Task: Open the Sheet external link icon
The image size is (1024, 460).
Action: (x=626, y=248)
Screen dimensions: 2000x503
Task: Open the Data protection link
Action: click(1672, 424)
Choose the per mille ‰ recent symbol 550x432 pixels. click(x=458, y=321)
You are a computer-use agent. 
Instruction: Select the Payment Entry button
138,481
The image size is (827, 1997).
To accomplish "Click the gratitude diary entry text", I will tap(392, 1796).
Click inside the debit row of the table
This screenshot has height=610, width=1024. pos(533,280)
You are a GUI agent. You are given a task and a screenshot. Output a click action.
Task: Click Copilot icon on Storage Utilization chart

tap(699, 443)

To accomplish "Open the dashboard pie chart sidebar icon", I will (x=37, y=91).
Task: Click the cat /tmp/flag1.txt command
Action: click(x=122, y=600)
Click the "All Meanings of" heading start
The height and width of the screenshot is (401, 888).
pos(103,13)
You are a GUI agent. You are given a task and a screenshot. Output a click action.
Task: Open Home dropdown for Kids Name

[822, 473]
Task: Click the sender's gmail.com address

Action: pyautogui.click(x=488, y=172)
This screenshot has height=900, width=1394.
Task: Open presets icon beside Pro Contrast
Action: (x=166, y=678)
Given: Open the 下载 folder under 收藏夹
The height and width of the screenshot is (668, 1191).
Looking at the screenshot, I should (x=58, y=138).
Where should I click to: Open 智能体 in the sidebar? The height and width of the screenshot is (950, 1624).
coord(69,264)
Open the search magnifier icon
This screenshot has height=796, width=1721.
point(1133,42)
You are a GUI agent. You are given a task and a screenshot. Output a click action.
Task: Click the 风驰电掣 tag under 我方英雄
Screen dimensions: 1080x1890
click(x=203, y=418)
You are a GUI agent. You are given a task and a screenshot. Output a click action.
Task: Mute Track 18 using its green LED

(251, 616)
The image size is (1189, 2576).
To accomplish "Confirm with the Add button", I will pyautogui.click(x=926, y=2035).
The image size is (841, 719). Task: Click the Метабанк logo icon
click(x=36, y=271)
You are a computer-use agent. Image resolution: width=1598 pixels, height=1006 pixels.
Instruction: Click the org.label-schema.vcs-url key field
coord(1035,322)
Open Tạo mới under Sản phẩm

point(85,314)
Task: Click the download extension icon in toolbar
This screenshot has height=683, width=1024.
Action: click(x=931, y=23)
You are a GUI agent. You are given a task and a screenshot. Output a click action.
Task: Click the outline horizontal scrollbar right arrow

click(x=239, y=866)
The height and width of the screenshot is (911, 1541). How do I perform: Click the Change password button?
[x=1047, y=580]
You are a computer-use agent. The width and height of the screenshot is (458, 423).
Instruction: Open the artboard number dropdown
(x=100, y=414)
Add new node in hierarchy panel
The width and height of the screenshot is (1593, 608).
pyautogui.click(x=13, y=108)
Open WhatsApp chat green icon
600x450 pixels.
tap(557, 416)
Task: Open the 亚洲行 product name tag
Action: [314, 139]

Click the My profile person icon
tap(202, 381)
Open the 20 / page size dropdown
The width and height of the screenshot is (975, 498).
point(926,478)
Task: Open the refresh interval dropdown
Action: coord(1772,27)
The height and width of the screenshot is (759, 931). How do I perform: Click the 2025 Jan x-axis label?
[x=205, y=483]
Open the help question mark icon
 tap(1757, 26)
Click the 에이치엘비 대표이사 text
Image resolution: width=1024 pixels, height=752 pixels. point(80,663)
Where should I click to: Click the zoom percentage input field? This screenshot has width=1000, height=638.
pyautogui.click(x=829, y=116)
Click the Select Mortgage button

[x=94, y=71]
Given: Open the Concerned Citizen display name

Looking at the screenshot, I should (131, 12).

......

- _Problem statement_
Your answer should be an exact copy of the lines from the one with "Open the 20 / page size dropdown" through the end of the material, with no other lines.

- _Solution to the exercise_
Open the 20 / page size dropdown
The width and height of the screenshot is (975, 498).
point(926,478)
Task: Open the refresh interval dropdown
Action: coord(1772,27)
The height and width of the screenshot is (759, 931). How do I perform: Click the 2025 Jan x-axis label?
[x=205, y=483]
Open the help question mark icon
 tap(1757, 26)
Click the 에이치엘비 대표이사 text
Image resolution: width=1024 pixels, height=752 pixels. point(80,663)
Where should I click to: Click the zoom percentage input field? This screenshot has width=1000, height=638.
pyautogui.click(x=829, y=116)
Click the Select Mortgage button

[x=94, y=71]
Given: Open the Concerned Citizen display name

Looking at the screenshot, I should (131, 12).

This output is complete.